▸ Set task 1:
In the Spaceti terms excerpt, what is the most Spaceti can be liable for regarding the free services if excluding its liability is not enforceable under applicable law?
▸ Set task 2:
Which sections does the Spaceti terms excerpt cite by title in quotation marks?
▸ Set task 3:
Copy everything in the Spaceti terms excerpt from "- USE OF SERVICES" down to "functionality or features.".

NOTWITHSTANDING THE “REPRESENTATIONS, WARRANTIES, EXCLUSIVE REMEDIES AND DISCLAIMERS” SECTION AND “INDEMNIFICATION BY SPACETI” SECTION BELOW, THE FREE SERVICES ARE PROVIDED “AS-IS” WITHOUT ANY WARRANTY AND SPACETI SHALL HAVE NO INDEMNIFICATION OBLIGATIONS NOR LIABILITY OF ANY TYPE WITH RESPECT TO THE FREE SERVICES UNLESS SUCH EXCLUSION OF LIABILITY IS NOT ENFORCEABLE UNDER APPLICABLE LAW IN WHICH CASE SPACETI’S LIABILITY WITH RESPECT TO THE FREE SERVICES SHALL NOT EXCEED $1,000.00. WITHOUT LIMITING THE FOREGOING, SPACETI AND ITS AFFILIATES AND ITS LICENSORS DO NOT REPRESENT OR WARRANT TO CUSTOMER THAT: (A) CUSTOMER’S USE OF THE FREE SERVICES WILL MEET CUSTOMER’S REQUIREMENTS, (B) CUSTOMER’S USE OF THE FREE SERVICES WILL BE UNINTERRUPTED, TIMELY, SECURE OR FREE FROM ERROR, AND (C) USAGE DATA PROVIDED THROUGH THE FREE SERVICES WILL BE ACCURATE. NOTWITHSTANDING ANYTHING TO THE CONTRARY IN THE “LIMITATION OF LIABILITY” SECTION BELOW, CUSTOMER SHALL BE FULLY LIABLE UNDER THIS AGREEMENT TO SPACETI AND ITS AFFILIATES FOR ANY DAMAGES ARISING OUT OF CUSTOMER’S USE OF THE FREE SERVICES, ANY BREACH OF THIS AGREEMENT BY CUSTOMER AND ANY OF CUSTOMER’S INDEMNIFICATION OBLIGATIONS HEREUNDER.
- USE OF SERVICES
- Subscriptions. Unless otherwise provided in the applicable Order Form or Documentation, (a) Purchased Services are purchased as subscriptions for the term stated in the applicable Order Form or in the applicable online purchasing portal, (b) subscriptions for Purchased Services may be added during a subscription term at the same pricing as the underlying subscription pricing, prorated for the portion of that subscription term remaining at the time the subscriptions are added, and (c) any added subscriptions will terminate on the same date as the underlying subscriptions. Customer agrees that its purchases are not contingent on the delivery of any future functionality or features, or dependent on any oral or written public comments made by Spaceti regarding future functionality or features.
- Usage Limits. Services are subject to usage limits specified in Order Forms and Documentation. If Customer exceeds a contractual usage limit, Spaceti may work with Customer to seek to reduce Customer’s usage so that it conforms to that limit. If, notwithstanding Spaceti’s efforts, Customer is unable or unwilling to abide by a contractual usage limit, Customer will execute an Order Form for additional quantities of the applicable Services promptly upon Spaceti’s request, and/or pay any invoice for excess usage in accordance with the “Invoicing and Payment” section below.

▸ Source data:

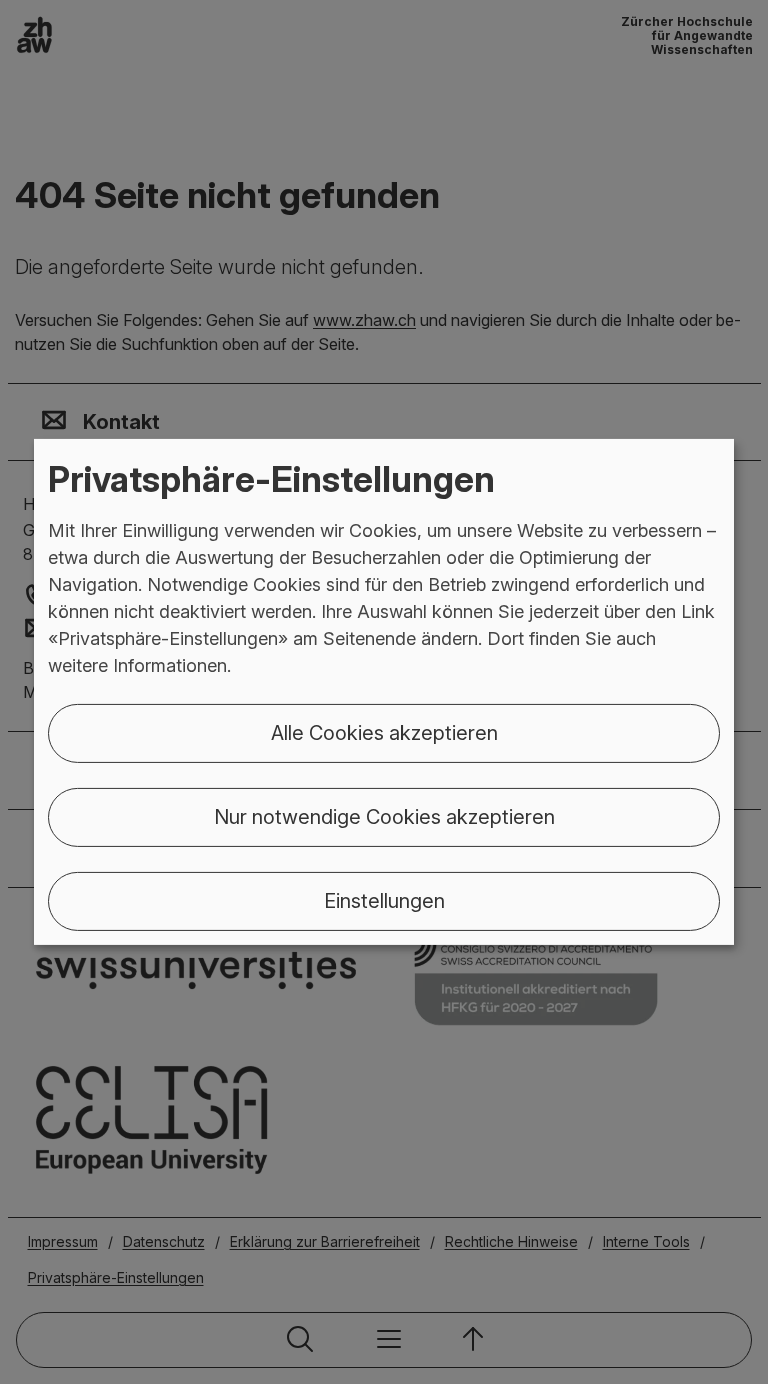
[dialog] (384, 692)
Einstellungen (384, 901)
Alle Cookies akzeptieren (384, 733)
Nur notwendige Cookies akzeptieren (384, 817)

▸ Correct output 1:
$1,000.00

▸ Correct output 2:
- "Representations, Warranties, Exclusive Remedies and Disclaimers"
- "Indemnification by Spaceti"
- "Limitation of Liability"
- "Invoicing and Payment"

▸ Correct output 3:
- USE OF SERVICES
- Subscriptions. Unless otherwise provided in the applicable Order Form or Documentation, (a) Purchased Services are purchased as subscriptions for the term stated in the applicable Order Form or in the applicable online purchasing portal, (b) subscriptions for Purchased Services may be added during a subscription term at the same pricing as the underlying subscription pricing, prorated for the portion of that subscription term remaining at the time the subscriptions are added, and (c) any added subscriptions will terminate on the same date as the underlying subscriptions. Customer agrees that its purchases are not contingent on the delivery of any future functionality or features, or dependent on any oral or written public comments made by Spaceti regarding future functionality or features.